Irán eleva el tono y advierte una respuesta "contundente" en medio de la tensión con EE.UU.
El presidente del Parlamento iraní aseguró que las fuerzas armadas están listas para cualquier escenario, mientras Teherán reafirma sus condiciones de paz y endurece su postura sobre el programa nuclear.

El presidente del Parlamento iraní, Mohammad Baqer Qalibaf, afirmó el lunes que las fuerzas armadas del país se encuentran en estado de plena preparación ante cualquier eventualidad, en un contexto de creciente tensión diplomática con Estados Unidos.

Las declaraciones fueron difundidas a través de la plataforma de redes sociales X, poco después de que el presidente estadounidense, Donald Trump, rechazara la respuesta enviada por Irán el domingo a una propuesta impulsada por Washington para poner fin al conflicto.
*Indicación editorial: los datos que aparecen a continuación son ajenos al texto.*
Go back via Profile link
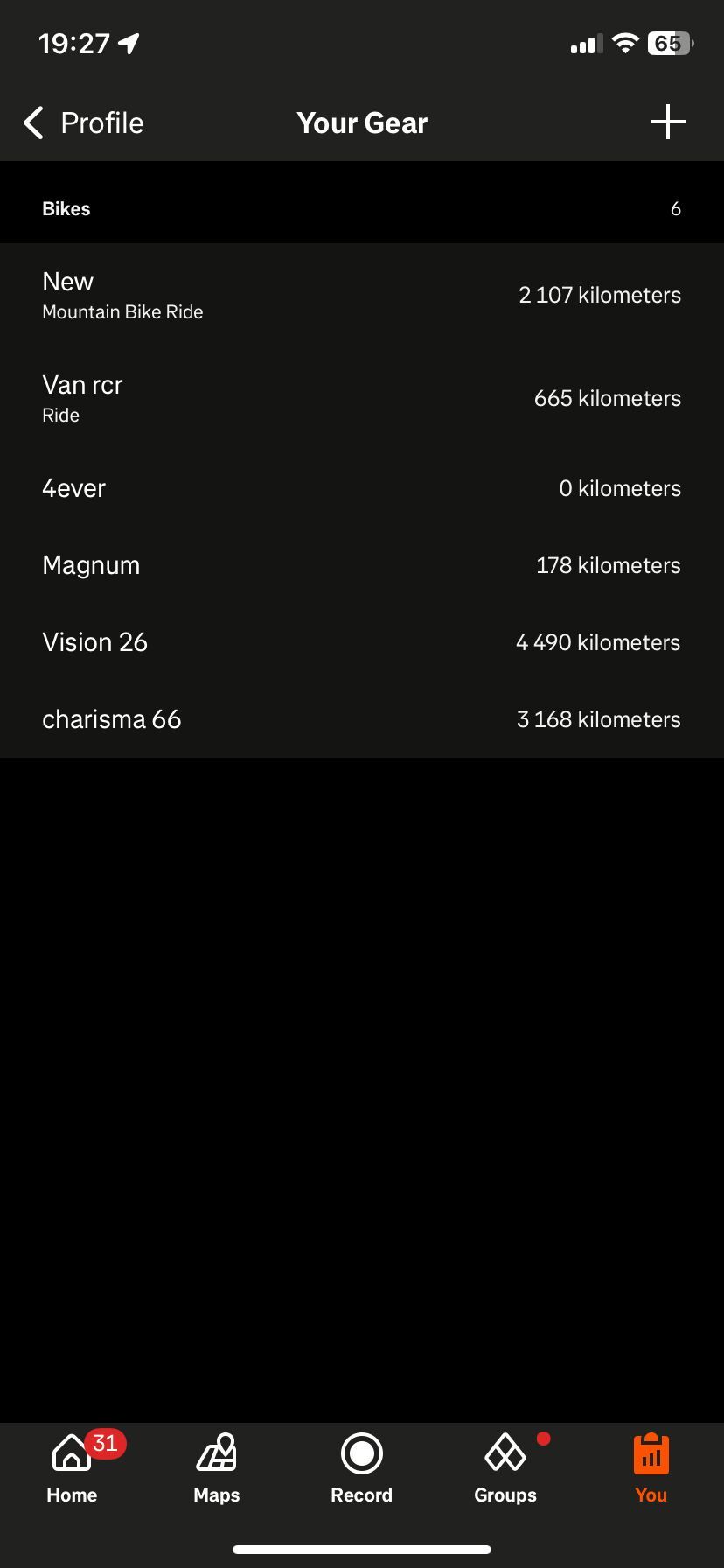click(x=101, y=123)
En ese marco, Trump advirtió que el alto el fuego entre ambos países se encuentra "en cuidados intensivos".

En su mensaje, Qalibaf buscó proyectar determinación institucional y militar. "Nuestras fuerzas armadas están preparadas para dar una respuesta contundente ante cualquier agresión", afirmó, antes de remarcar con énfasis político: "Estamos preparados para todas las opciones. Se llevarán una sorpresa".

Las declaraciones se inscriben en un escenario de intercambio de advertencias públicas que eleva la tensión diplomática y mantiene abierta la incertidumbre sobre el rumbo de las conversaciones.
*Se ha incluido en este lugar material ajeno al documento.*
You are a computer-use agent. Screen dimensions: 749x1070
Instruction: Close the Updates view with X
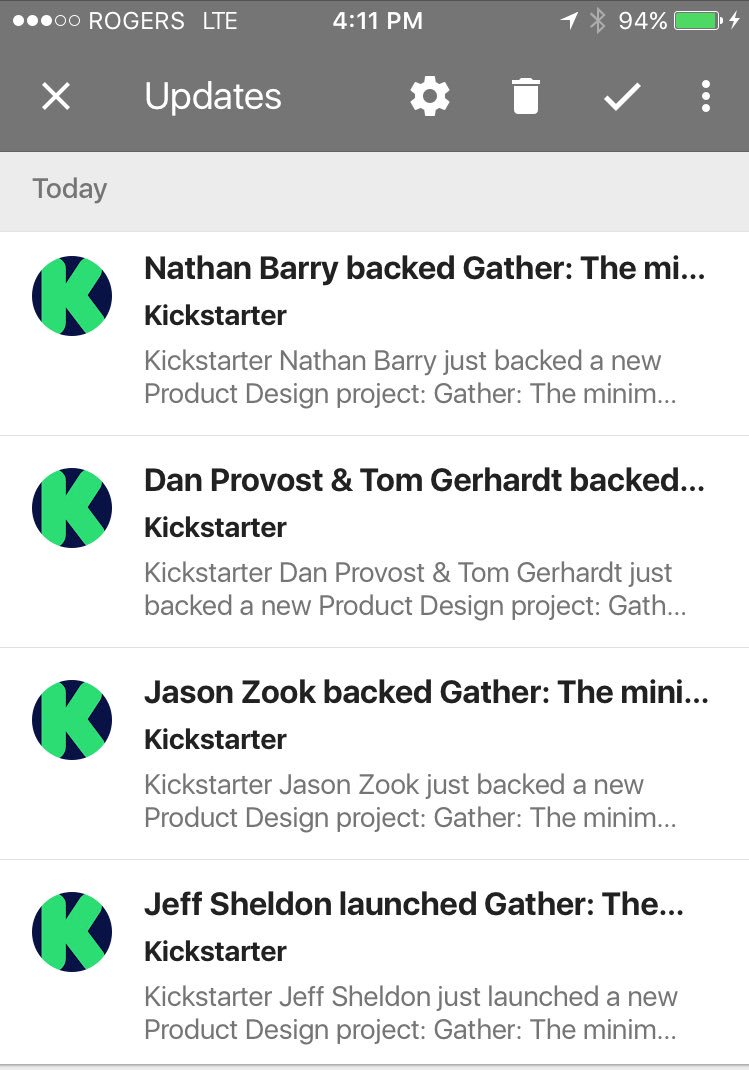56,96
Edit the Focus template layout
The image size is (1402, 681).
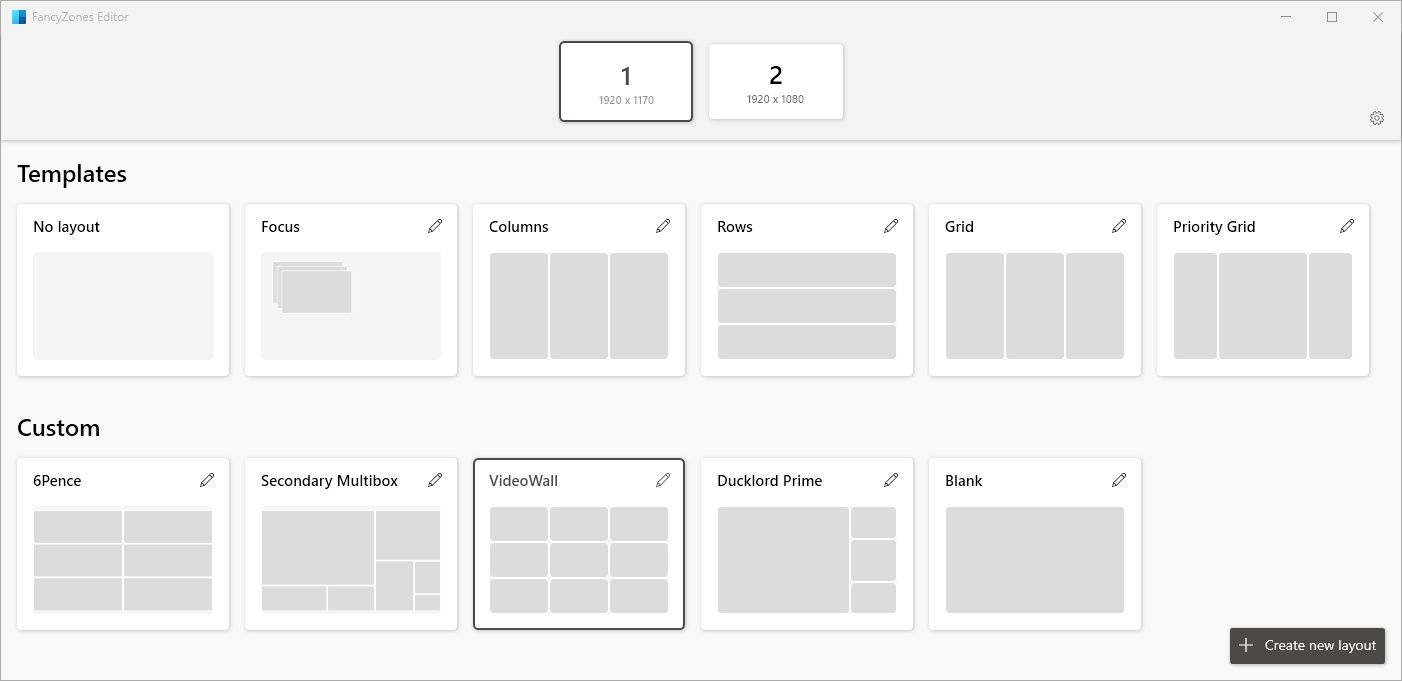click(x=435, y=226)
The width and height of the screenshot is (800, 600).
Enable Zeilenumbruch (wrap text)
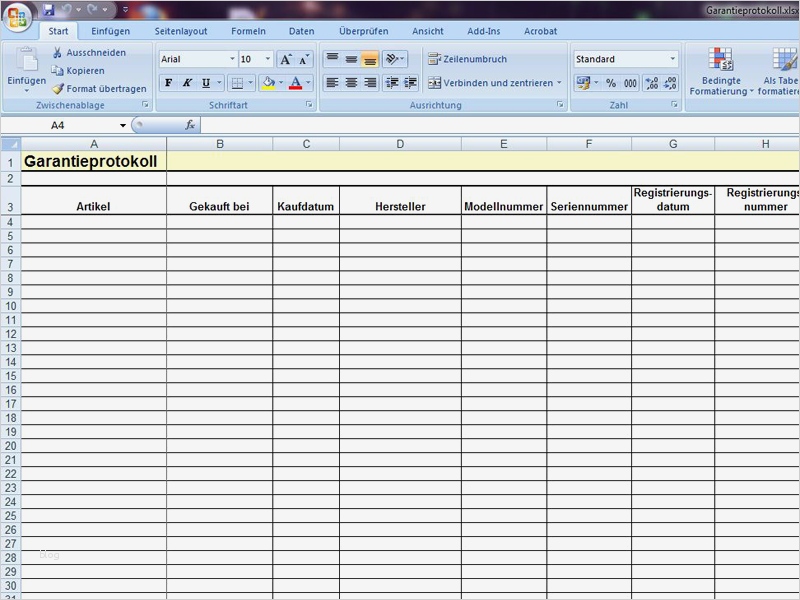point(470,59)

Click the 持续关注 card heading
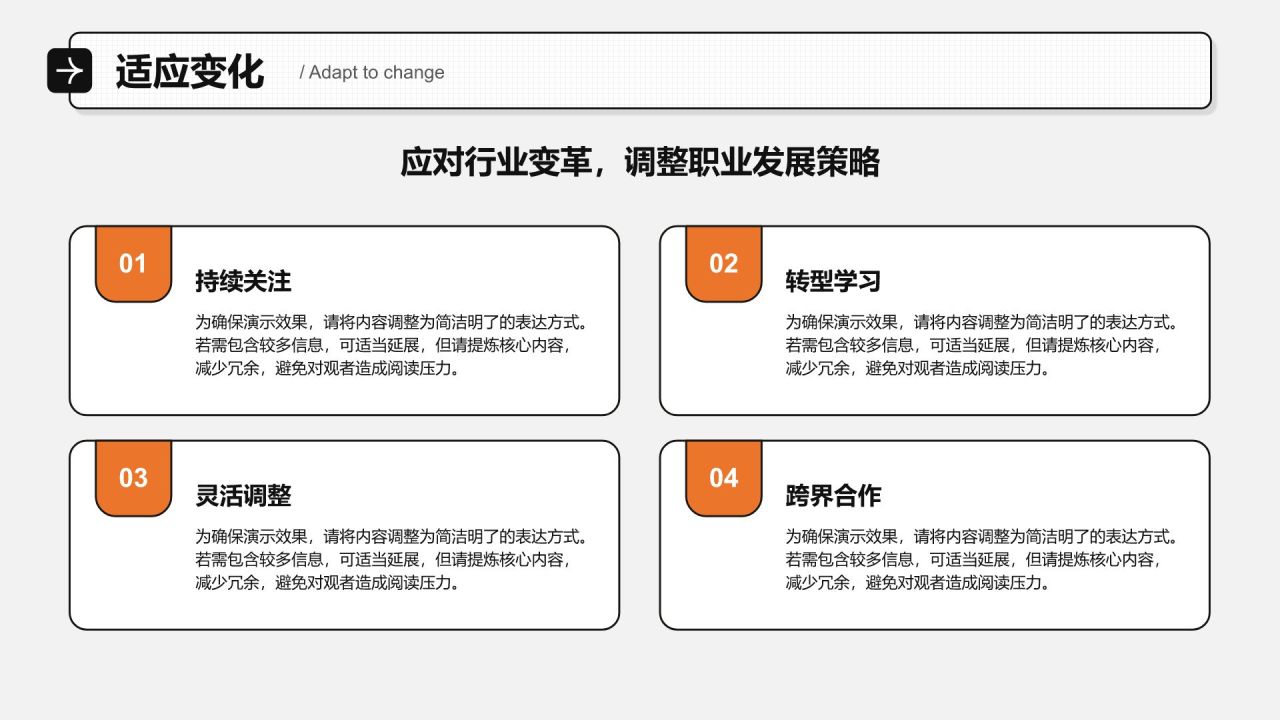[243, 282]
La respuesta iraní a la propuesta de paz y la mediación pakistaní

En paralelo a estas declaraciones, se conoció que Irán envió el domingo su respuesta al último texto propuesto por Estados Unidos para poner fin a la guerra al mediador pakistaní, según informó Xinhua.

Este canal de comunicación indirecto se mantiene como parte del esquema diplomático en curso, en el que terceros actores cumplen un rol de intermediación entre Teherán y Washington.

La respuesta iraní se produce en un momento de fuerte presión política, con mensajes cruzados que, según los propios actores involucrados, no logran aún estabilizar el proceso de negociación.

La posición oficial de la Cancillería iraní

Durante una conferencia de prensa semanal celebrada el lunes, el portavoz del Ministerio de Relaciones Exteriores de Irán, Esmaeil Baghaei, expuso la visión de su gobierno sobre la propuesta de paz iraní y defendió que las exigencias del país no exceden lo que considera derechos "legítimos" de su población.

Baghaei sostuvo que poner fin a la guerra en Asia Occidental, así como una serie de medidas vinculadas a restricciones económicas y de seguridad marítima, forman parte de reclamos razonables dentro del marco de negociación.

Entre los puntos destacados por el portavoz se incluyen:

  • El fin de la guerra en Asia Occidental
  • La detención de la "piratería marítima" estadounidense contra buques iraníes mediante un bloqueo naval
  • La liberación de activos del pueblo iraní bloqueados durante años en bancos extranjeros
  • La garantía de seguridad del tráfico en el estrecho de Ormuz
  • El establecimiento de la paz y la seguridad en toda la región

Baghaei subrayó que estas demandas no deben interpretarse como "excesivas", sino como parte de una agenda política y económica que Irán considera fundamental para la estabilidad regional.

El programa nuclear y la línea roja del enriquecimiento

En el plano estratégico, la posición iraní también se endureció en relación con su programa atómico. El jefe de este programa, Mohammad Eslami, declaró el lunes que la tecnología nuclear del país y el enriquecimiento de uranio no forman parte de ninguna negociación con Estados Unidos.

Según informó la agencia oficial IRNA, Eslami fue categórico al señalar: "El tema de la tecnología nuclear no está en la agenda de las negociaciones (con Estados Unidos), y el enriquecimiento no es negociable".

Esta declaración fija una posición inamovible en uno de los puntos más sensibles del diálogo internacional, al excluir explícitamente del debate cualquier revisión de la capacidad nuclear iraní.

Un escenario diplomático en máxima tensión

Las declaraciones de Qalibaf, Baghaei y Eslami, junto con la respuesta enviada a través del mediador pakistaní, configuran un escenario diplomático marcado por mensajes firmes, posiciones rígidas y advertencias cruzadas.

Mientras Estados Unidos expresa preocupación por el estado del alto el fuego, Irán insiste en que sus condiciones de negociación responden a derechos legítimos y que su estructura militar y estratégica está plenamente preparada para cualquier eventualidad.

El proceso, aún en desarrollo, se mantiene abierto pero atravesado por un clima de alta sensibilidad política, donde cada declaración pública adquiere un peso significativo en la evolución del conflicto y las negociaciones en curso.